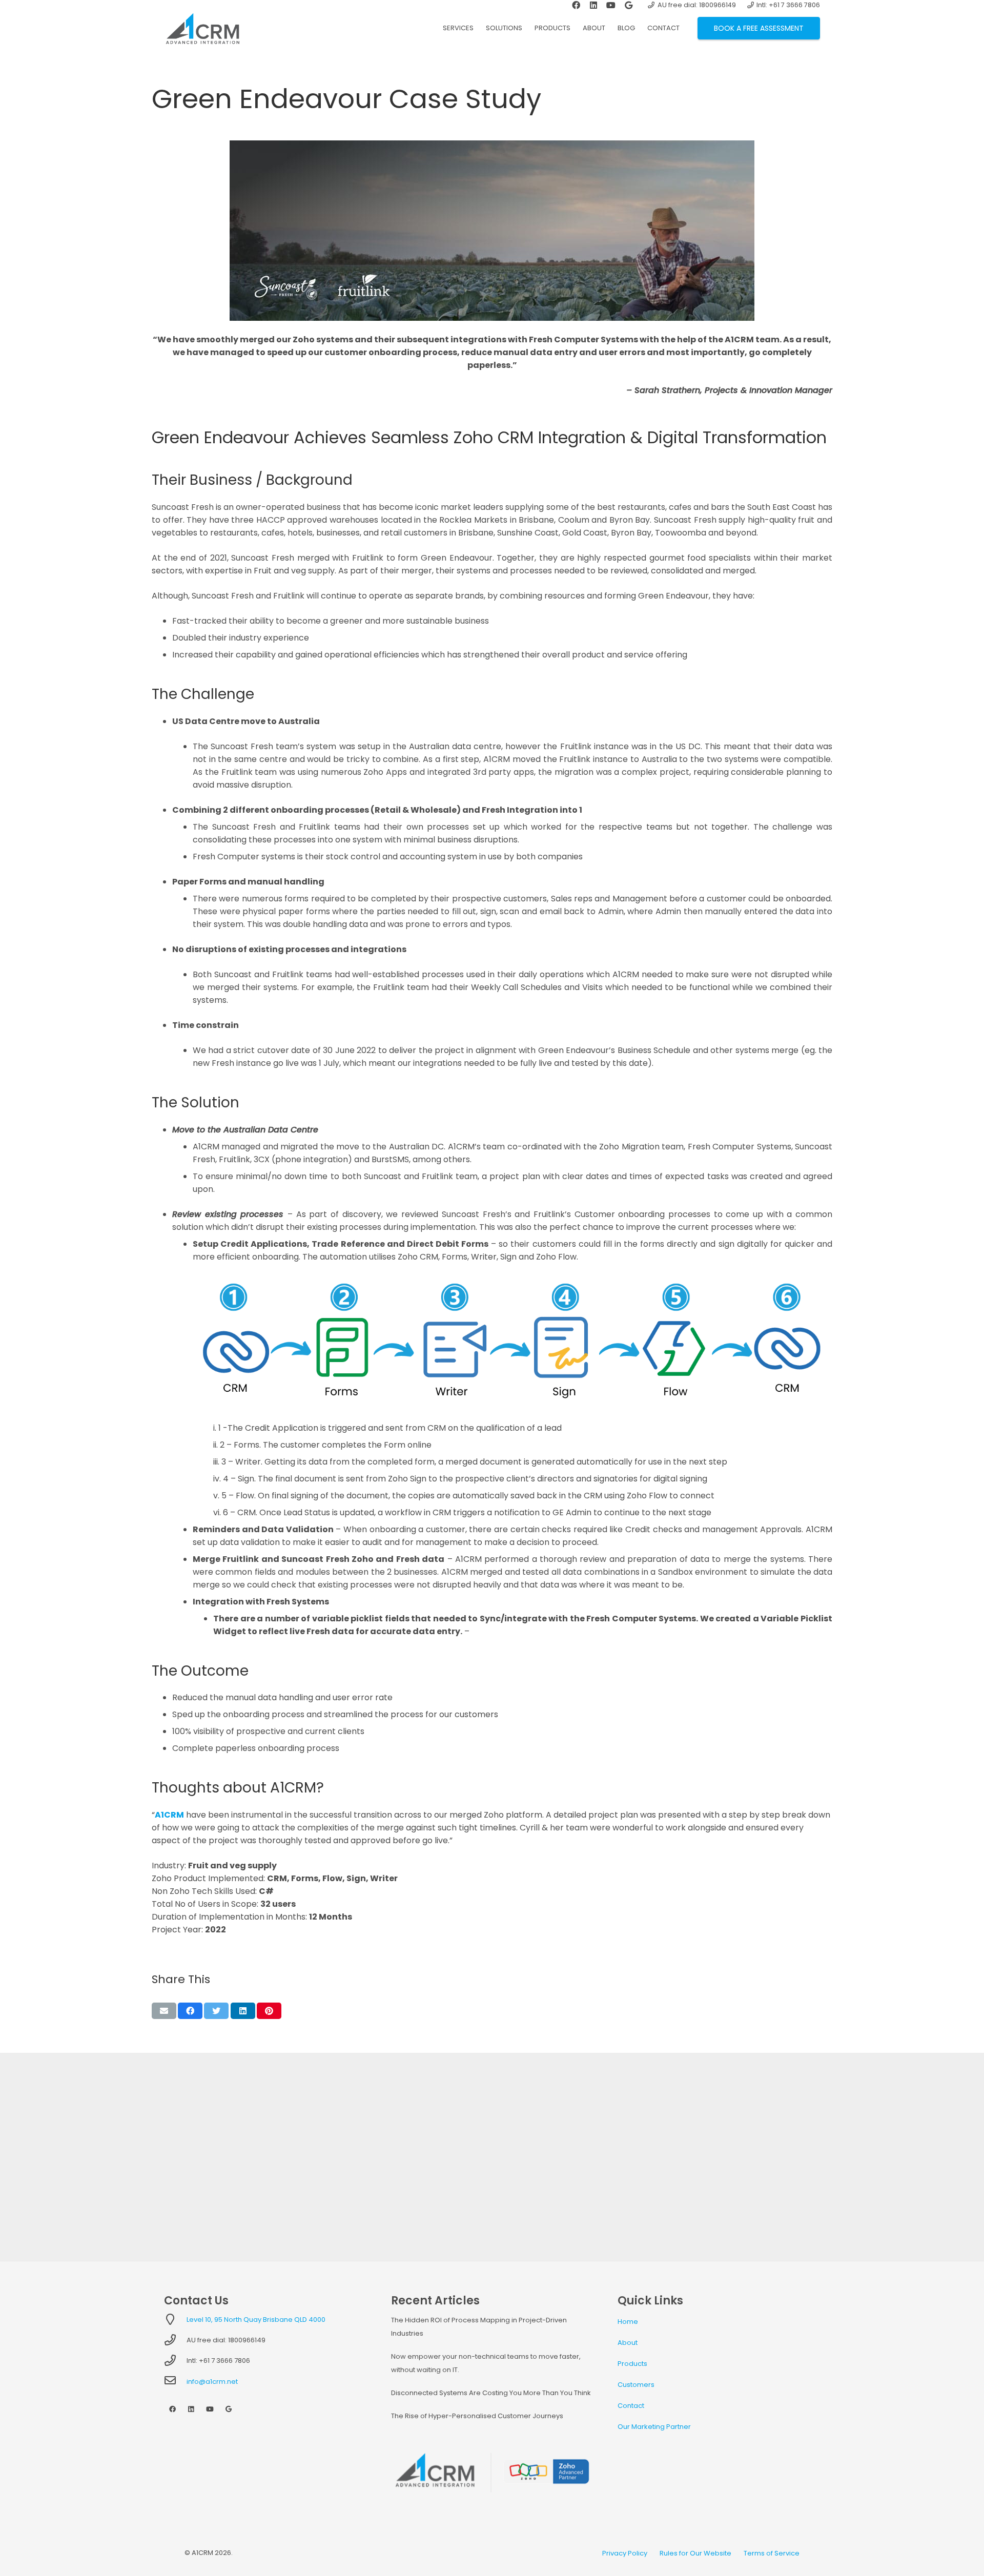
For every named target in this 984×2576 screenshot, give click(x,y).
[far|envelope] (175, 2381)
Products (632, 2363)
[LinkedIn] (191, 2409)
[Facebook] (172, 2409)
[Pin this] (269, 2011)
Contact (631, 2405)
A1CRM (169, 1815)
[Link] (202, 28)
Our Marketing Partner (654, 2426)
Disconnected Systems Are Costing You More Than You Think (491, 2393)
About (628, 2342)
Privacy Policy (624, 2553)
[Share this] (190, 2011)
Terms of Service (771, 2553)
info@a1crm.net (212, 2381)
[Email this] (164, 2011)
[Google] (228, 2409)
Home (628, 2321)
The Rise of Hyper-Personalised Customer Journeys (477, 2416)
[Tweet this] (216, 2011)
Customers (636, 2384)
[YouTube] (209, 2409)
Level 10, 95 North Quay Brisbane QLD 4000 (256, 2319)
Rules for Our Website (695, 2553)
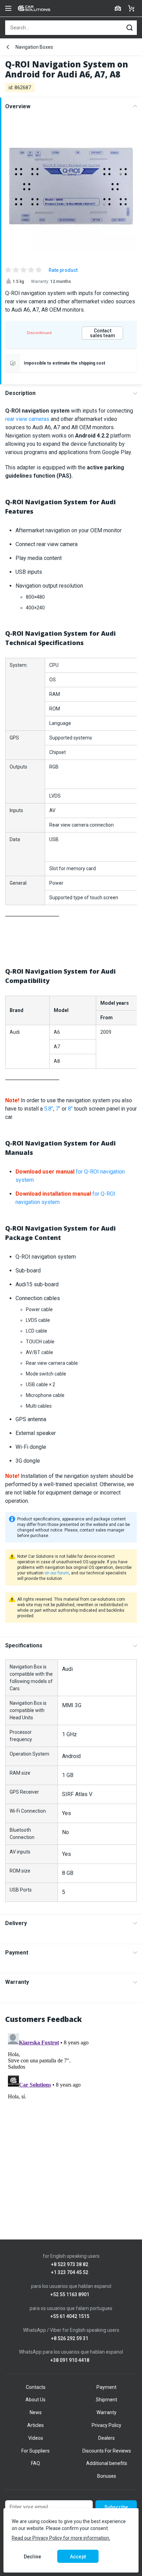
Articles (35, 2425)
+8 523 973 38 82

#### TASK ITEM:
Pick up at the line that holds "[Email this] (164, 2011)" and restate each line, word for word, through the last line of the entries. Include both end lines but none of the pictures.

#### ANSWER BOX:
[Email this] (164, 2011)
[Google] (228, 2409)
Home (628, 2321)
The Rise of Hyper-Personalised Customer Journeys (477, 2416)
[Tweet this] (216, 2011)
Customers (636, 2384)
[YouTube] (209, 2409)
Level 10, 95 North Quay Brisbane QLD 4000 (256, 2319)
Rules for Our Website (695, 2553)
Articles (35, 2425)
+8 523 973 38 82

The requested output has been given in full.